The indexer would then pull messages from the queue and update the Search Index accordingly. The search index looked something like this:
{
"id": "123",
"name": "Item 1",
"collections": [
{
"name": "c1",
"id": "345",
"selections": [
"444",
"777"
],
"deselections": [
"99"
]
},
{
"name": "c2",
"id": "678",
"selections": [
"444",
"777"
]
}
],
"selections": [
"444",
"777"
]
}
By far, the most frequently updated part of the index was the selection of Collections and Items. Due to SQS not guaranteeing order, the Indexer would issue a select query to check if the upsert it was about to make to the index was the latest change. If it was not the latest change, it would pull the data for the entire document and overwrite the document in the index. Then there was also a Search service that would handle search requests made to the index.
Drawbacks
Massive Collections
Due to the fact there was no limit on the size of a Collection there were Collections that had upwards of 1 million Items in it. These Collections were selected by a large number of users. There where many late night alerts caused by this but Product would not relax this constraint. The core issue was that for each selection change in a Collection, every Document in the Collection had to be updated in the search index.

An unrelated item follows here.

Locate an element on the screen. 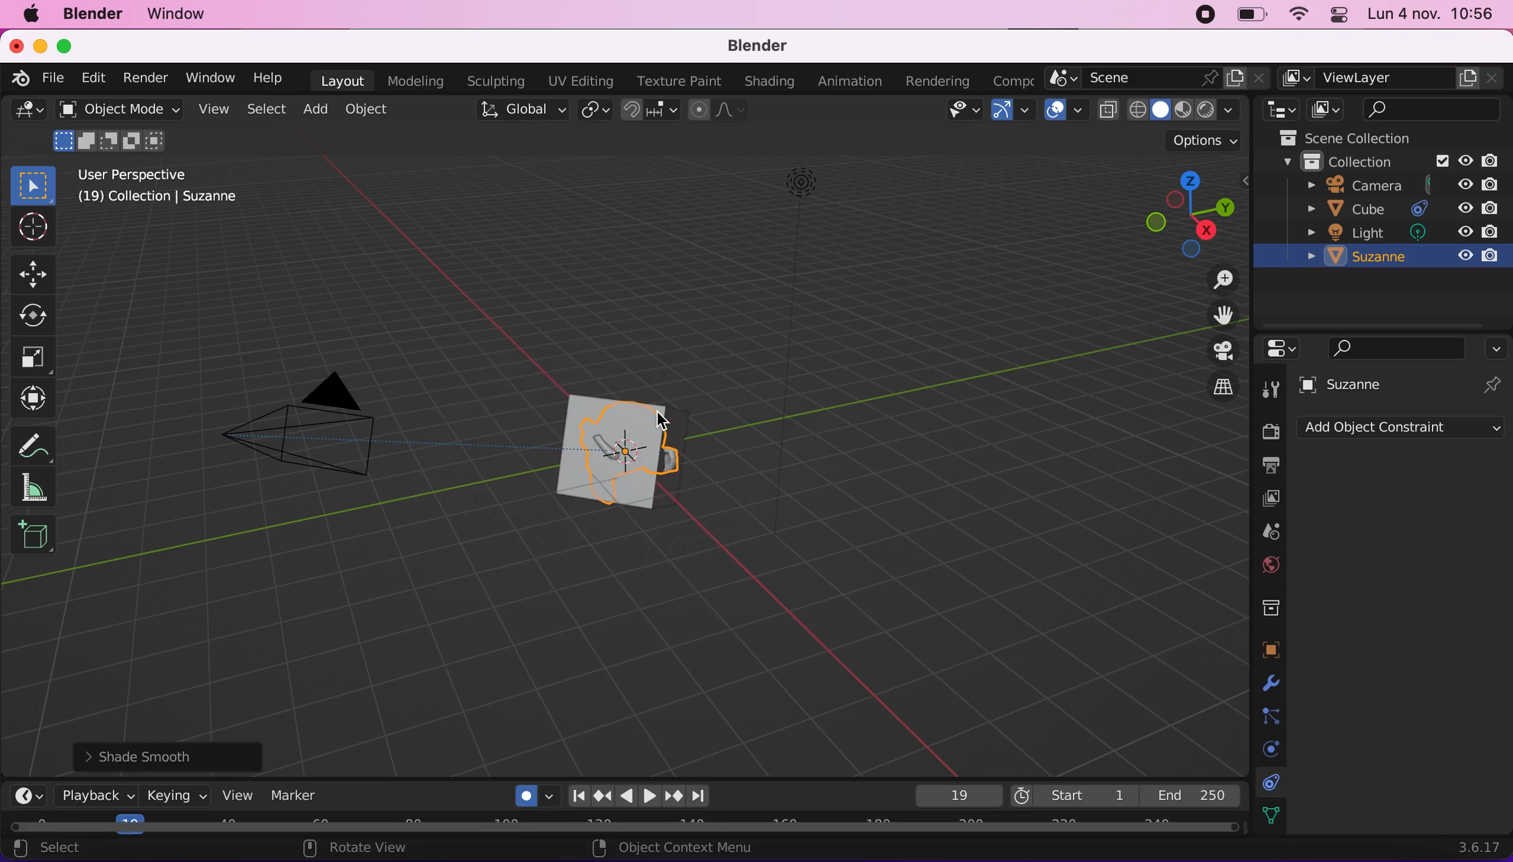  add cube is located at coordinates (36, 540).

Maintaining User Selections in the Search Index
The fact that User selections where maintained in the search index increased search index updates by orders of magnitude. The volume was high enough that the search engining rarely had time to clean up stale document segments. This impacted query performance and storage volume.
Monolithic Database
This database had a very large number of services connecting to it. Tables could be updated and read from by multiple services. This made debugging and incident investigate difficult. Only a hand full of DBAs could help us find the culprit service, query, or internal cron job. It was effectively a black box. Most queries required db functions to be created in a mono repo. Most release required a change to the db (addition of functions new indexes etc). This lead to release trains at off hours and 1 hour + build times. We had this limitation while the company pushed for CI/CD.
Out of order messages
Every update to a subset of tables would trigger at least one external read. These reads tend to be cheap but drastically increase the volume of requests made over the network. More network usage means more cost.
Alternative Solution
My alternative solution would be to break out User Selection of Collections and Items to its own service with its own database. Items and collections would be managed by an Item-Collection service.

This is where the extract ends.